— Радость! Великая радость!
На лице стражника застыл ужас.
Стражник был тот самый, что уходил доложить обо мне. Человек? Нет, жердь, хмурая и сухая, которая волей богов обрела ноги. Бронза нагрудника исцарапана вдрызг. Следы от меча? Непохоже. Следы от когтей? Львиных?!

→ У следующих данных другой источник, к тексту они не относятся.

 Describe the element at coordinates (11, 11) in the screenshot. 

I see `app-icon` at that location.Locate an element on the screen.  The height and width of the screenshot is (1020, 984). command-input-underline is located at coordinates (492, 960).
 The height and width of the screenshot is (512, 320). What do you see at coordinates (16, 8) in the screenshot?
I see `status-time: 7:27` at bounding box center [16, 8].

Должно быть, ужас на лице стражника мне почудился. Если человек схватился со львом врукопашную и выжил, его уже ничем не ужаснуть. Уж я-то знаю, каково это! А ведь у бедняги не было Хрисаора с радугой. Такого поди еще испугай.
— Госпожа соизволит выйти к тебе.
Голос стражника дрогнул. Снова почудилось? Вглядываться в чужое лицо снизу вверх, сидя в пыли у ворот — занятие неблагодарное. Только и видно, что клочковатую бороду да хрящеватый кадык под ней. Кадык ходил ходуном, грозя прорвать туго натянутую кожу. В бороде — песок или ранняя седина, не разберешь. Стражник подошел вплотную, навис, накрыл меня своей тенью. Желая выглядеть скромным просителем, каким, собственно, и был, я опустил взгляд на его сандалии. Подошвы стерты по краям, ремешок на левой вот-вот лопнет. Похоже, на службе у аргосского ванакта не разбогатеешь, хоть каждый день господина от львов грудью защищай. У эфирской стражи и доспехи, и обувка получше будут.
Он сказал: госпожа?
Нет, правда — госпожа?!
При чем тут какая-то женщина? Я пришел к Мегапенту, сыну Пройта, ванакту Аргоса. «Он мне должен, он тебя очистит», — сказал мой отец. Возможно, ванакт думает иначе. С моим-то везением… В глаза плеснуло расплавленным золотом. Я на миг зажмурился. Это стражник резко шагнул в сторону. Он больше не заслонял меня от солнца. Осень, а полыхает как летом.
— Ты, что ли, изгнанник?
Глубокий, чувственный голос. Легкая хрипотца. Что еще? Насмешка. Это я сразу почувствовал. Насмешка и интерес. Я сощурился до рези под веками. Увы, разглядеть удалось немного: угольную статую в пламенном ореоле Гелиоса, яростного не по сезону.